Diketahui masyarakat mendapati perbuatan pembuangan limbah tersebut terjadi pada tanggal 2 Juli 2026. Warga setempat melaporkan adanya tumpukan limbah yang dibuang di lokasi tersebut. Keberadaan limbah ini dikhawatirkan akan mencemari lingkungan, merusak lahan pertanian milik masyarakat, serta membahayakan kesehatan warga yang tinggal di sekitar lokasi.

 

Menanggapi laporan tersebut, Ade Suhanda meminta aparat penegak hukum (APH) segera melakukan pengecekan dan penyelidikan mendalam untuk memastikan kebenaran informasi yang disampaikan oleh masyarakat.

 

"Kami menerima laporan dari masyarakat terkait dugaan pembuangan limbah B3 di kawasan Jalan Raya Dago yang terjadi pada tanggal 2 Juli 2026 lalu. Jika dugaan tersebut benar, maka ini merupakan perbuatan yang sangat membahayakan lingkungan, kesehatan masyarakat, serta dapat merusak lahan pertanian warga.
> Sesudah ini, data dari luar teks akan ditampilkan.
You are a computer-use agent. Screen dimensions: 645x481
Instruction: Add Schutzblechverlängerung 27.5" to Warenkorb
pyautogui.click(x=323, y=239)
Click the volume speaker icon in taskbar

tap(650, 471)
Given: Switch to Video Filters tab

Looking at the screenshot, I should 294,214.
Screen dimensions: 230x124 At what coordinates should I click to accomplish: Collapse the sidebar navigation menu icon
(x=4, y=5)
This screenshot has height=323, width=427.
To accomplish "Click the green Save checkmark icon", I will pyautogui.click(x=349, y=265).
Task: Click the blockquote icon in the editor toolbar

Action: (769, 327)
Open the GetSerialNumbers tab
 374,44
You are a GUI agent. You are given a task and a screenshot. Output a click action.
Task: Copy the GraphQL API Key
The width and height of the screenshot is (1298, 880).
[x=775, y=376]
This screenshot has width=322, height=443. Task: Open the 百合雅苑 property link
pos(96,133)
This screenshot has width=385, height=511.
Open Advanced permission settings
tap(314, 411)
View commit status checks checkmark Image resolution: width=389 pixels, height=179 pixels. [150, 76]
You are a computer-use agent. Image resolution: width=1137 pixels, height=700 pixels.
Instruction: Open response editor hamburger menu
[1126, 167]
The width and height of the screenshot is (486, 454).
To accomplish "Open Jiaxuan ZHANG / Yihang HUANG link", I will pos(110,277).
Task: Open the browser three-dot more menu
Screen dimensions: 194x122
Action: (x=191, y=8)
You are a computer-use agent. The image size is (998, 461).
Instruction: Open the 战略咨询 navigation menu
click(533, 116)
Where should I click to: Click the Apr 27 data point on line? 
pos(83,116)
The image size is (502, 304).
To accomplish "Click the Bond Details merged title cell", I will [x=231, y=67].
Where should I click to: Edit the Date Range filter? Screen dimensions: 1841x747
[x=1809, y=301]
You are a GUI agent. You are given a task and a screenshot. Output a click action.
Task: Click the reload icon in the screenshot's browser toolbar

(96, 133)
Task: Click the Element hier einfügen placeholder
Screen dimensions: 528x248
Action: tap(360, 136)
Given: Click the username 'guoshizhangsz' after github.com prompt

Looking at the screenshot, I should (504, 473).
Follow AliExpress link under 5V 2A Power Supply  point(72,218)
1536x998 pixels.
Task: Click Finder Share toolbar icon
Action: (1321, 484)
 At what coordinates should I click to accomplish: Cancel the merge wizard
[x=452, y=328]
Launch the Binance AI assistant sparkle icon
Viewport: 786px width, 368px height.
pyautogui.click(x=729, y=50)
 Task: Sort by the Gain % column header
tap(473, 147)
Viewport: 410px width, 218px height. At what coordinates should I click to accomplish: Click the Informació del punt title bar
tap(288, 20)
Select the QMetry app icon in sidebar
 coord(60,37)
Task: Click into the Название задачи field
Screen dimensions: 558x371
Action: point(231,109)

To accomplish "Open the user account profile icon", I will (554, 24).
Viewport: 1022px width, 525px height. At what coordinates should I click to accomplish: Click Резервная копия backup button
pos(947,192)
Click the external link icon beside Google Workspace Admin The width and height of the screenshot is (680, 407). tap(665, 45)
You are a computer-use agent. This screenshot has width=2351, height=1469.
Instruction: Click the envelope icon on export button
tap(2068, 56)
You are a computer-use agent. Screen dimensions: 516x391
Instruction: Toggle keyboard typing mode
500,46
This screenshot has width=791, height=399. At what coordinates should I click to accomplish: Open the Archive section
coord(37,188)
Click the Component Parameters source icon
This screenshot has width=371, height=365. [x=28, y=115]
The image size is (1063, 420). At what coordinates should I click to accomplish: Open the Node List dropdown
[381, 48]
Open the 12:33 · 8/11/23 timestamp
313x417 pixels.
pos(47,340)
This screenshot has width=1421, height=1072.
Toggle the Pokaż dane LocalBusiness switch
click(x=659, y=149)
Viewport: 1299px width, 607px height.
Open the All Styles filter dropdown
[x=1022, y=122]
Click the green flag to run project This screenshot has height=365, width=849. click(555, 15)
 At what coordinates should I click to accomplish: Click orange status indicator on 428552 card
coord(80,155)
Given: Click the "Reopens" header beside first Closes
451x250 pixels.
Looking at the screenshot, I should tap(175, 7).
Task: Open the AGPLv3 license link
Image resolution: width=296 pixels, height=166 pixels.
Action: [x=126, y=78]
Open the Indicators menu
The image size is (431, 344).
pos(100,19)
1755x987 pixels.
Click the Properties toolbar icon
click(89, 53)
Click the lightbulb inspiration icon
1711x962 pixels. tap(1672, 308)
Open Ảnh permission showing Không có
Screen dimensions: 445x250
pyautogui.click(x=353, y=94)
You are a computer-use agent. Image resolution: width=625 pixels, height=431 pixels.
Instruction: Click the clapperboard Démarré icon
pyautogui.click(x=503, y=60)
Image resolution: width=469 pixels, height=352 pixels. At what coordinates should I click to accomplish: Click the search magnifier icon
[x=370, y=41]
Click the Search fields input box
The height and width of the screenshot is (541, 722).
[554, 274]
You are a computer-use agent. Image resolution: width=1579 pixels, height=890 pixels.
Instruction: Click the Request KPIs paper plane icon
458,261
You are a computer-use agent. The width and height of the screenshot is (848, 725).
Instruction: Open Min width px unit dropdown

Kami meminta aparat penegak hukum segera turun tangan dan mengusut tuntas persoalan ini," tegas Ade Suhanda.

 

Selain kepada aparat kepolisian, pihaknya juga mendesak Pemerintah Desa Dago, Pemerintah Desa Cikuda, Pemerintah Kecamatan Parung Panjang, serta Satpol PP Kecamatan Parung Panjang agar segera melakukan inspeksi ke lokasi dan mengambil langkah cepat guna mencegah dampak pencemaran yang lebih luas.

 

Menurut Ade Suhanda, persoalan pencemaran lingkungan tidak boleh dianggap sepele karena dampaknya bisa bersifat jangka panjang terhadap kualitas tanah, sumber air, serta keselamatan dan kesejahteraan hidup masyarakat sekitar.

 

AKPERSI DPC Kabupaten Bogor berharap instansi terkait segera melakukan investigasi secara menyeluruh. Apabila ditemukan adanya unsur pelanggaran hukum, pelaku harus diproses dan ditindak tegas sesuai dengan ketentuan peraturan perundang-undangan yang berlaku.

 

Sebagai landasan hukum, pengelolaan limbah B3 diatur dalam Undang-Undang Nomor 32 Tahun 2009 tentang Perlindungan dan Pengelolaan Lingkungan Hidup sebagaimana telah diubah melalui Undang-Undang Nomor 6 Tahun 2023 tentang Penetapan Perppu Cipta Kerja menjadi Undang-Undang, serta peraturan pelaksanaannya. Pembuangan limbah B3 secara melawan hukum dapat dikenai sanksi pidana maupun sanksi administratif sesuai hasil penyelidikan dan pembuktian oleh aparat penegak hukum.